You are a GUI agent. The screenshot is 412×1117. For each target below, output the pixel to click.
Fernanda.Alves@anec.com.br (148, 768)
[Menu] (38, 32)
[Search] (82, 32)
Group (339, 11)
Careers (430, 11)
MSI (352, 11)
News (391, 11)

TASK TO CARRY OUT: Repeat the listing above in full, word for word.

SOLUTION TO THIS TASK:
You are a GUI agent. The screenshot is 412×1117. For each target below, output the pixel to click.
Fernanda.Alves@anec.com.br (148, 768)
[Menu] (38, 32)
[Search] (82, 32)
Group (339, 11)
Careers (430, 11)
MSI (352, 11)
News (391, 11)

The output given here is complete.